| O que fazer |
Prossiga o texto abaixo sobre o desenvolvimento humano e a pegada ecológica, escrevendo a partir da sua última frase.

Do outro, está o fundamentalismo dos que aspiram à santidade carbónica e idolatram Thunberg como uma sacerdotisa (ou uma Jeanne d’Arc) e activistas cujo combustível é o medo e que que não se importam de sacrificar a verdade para manter viva a sua causa.
No meio está a imensa massa dos que acham Thunberg digna de admiração e que as greves às aulas “para salvar o planeta” são giríssimas e uma prova de maturidade dos jovens, mas que esperam ver os seus rendimentos aumentar, para poderem viajar mais, trocar o automóvel por um mais moderno e potente e comprar mais bugigangas – em resumo, libertar mais CO2 para a atmosfera.
Face a esta disposição de forças, o futuro não parece ser risonho.
Tirando os óculos cor-de-rosa
Apesar da sua perspectiva optimista, Rosling admite a existência de “riscos globais urgentes com os quais temos de lidar” – são eles a “pandemia global, o colapso financeiro, uma guerra mundial, as alterações climáticas e a pobreza extrema”. Rosling parece, portanto, acreditar que os recursos naturais – nomeadamente os energéticos – são ilimitados e que o mesmo se passa com a capacidade do planeta para absorver os estragos e resíduos resultante das actividades humanas, sendo a libertação de dióxido de carbono (e o concomitante contributo para o efeito de estufa) o único factor poluente que o preocupa.
É pena que entre os muitos gráficos que apresenta no seu livro, Rosling não inclua um que mostre a relação entre o Índice de Desenvolvimento Humano (IDH) e a pegada ecológica.
O ranking do IDH de 2018 é liderado pela Noruega, com 0.953 (num valor máximo de 1), o último lugar (o 189.º) cabe ao Níger, com 0.354, e Portugal surge em 41.º, com 0.847. Os peritos no IDH consideram como “muito alto nível de desenvolvimento humano” valores de IDH superiores a 0.8, limite em torno da qual encontramos hoje a Malásia, Barbados, o Cazaquistão, o Irão ou a Costa Rica.
O problema é que, na proximidade da fronteira do IDH = 0.8, cada incremento do IDH tem um custo cada vez maior em termos de pegada ecológica, de forma que os países no topo do IDH, como a Noruega, a Austrália (3.º lugar), o Canadá (12.º lugar) ou os EUA (13.º lugar) têm pegadas ecológicas quatro a cinco vezes maiores aos 2.1 hectares globais per capita que constituem o limite máximo para que o nosso “trem de vida” seja sustentável.

| Dados de origem |
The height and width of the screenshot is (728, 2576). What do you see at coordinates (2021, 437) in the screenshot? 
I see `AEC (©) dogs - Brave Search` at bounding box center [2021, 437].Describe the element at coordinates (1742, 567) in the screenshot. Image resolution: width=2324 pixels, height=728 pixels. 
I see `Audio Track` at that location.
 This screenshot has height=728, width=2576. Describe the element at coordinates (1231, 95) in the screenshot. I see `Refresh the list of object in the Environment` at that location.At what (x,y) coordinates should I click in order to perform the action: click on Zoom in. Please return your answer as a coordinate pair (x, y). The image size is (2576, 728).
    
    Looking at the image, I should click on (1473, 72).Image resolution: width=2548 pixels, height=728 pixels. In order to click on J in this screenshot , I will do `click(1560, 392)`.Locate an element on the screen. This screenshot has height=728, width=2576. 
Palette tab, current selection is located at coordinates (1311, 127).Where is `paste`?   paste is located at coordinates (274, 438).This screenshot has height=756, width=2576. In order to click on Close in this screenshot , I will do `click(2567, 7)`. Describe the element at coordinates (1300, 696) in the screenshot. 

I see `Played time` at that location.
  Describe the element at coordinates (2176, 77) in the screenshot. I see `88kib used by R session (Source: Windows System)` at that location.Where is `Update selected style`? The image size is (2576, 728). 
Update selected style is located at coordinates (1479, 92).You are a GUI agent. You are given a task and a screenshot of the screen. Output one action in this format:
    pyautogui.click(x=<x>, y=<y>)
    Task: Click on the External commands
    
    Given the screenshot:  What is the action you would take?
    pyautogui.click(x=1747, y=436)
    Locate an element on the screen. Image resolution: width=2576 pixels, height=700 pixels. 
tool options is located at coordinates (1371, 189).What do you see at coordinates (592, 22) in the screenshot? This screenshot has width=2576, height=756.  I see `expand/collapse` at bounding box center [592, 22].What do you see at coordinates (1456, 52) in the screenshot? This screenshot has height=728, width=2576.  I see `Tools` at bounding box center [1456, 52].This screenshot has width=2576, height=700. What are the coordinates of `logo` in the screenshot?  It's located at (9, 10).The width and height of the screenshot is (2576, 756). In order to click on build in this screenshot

| Resposta ao problema |
A zona sombreada a verde no gráfico acima mostra a área “desejável” onde todos os países do mundo deveriam estar situados de forma a proporcionar bem-estar aos seus habitantes de forma sustentável. Porém, o único país que lá se encontra é Cuba, que, por ironia, não será provavelmente o modelo de paraíso a que a maioria dos habitantes do planeta aspira (e leva a crer que o cálculo do índice do IDH contabiliza aspectos materiais, mas não minudências imateriais como a democracia, a liberdade de expressão ou a livre iniciativa). Para mais, é discutível que Cuba esteja ainda naquele lugar “privilegiado” do gráfico, pois os dados para a sua elaboração reportam-se a 2008 e no ranking de IDH de 2018, Cuba surge em 73.º lugar, com 0.777, logo acima do México , Granada e Sri Lanka e abaixo da Albânia, Trinidad e Tobago, Geórgia e Saint Kitts and Nevis.
Talvez tenhamos de conformar-nos com a ideia que a intersecção entre um IDH muito alto e uma pegada ecológica sustentável é um conjunto vazio. Claro que há quem acredite que as vacas podem voar, mas, para já, o metano produzido no seu tracto digestivo não é capaz de as fazer levitar e representa até um contributo significativo para o efeito de estufa.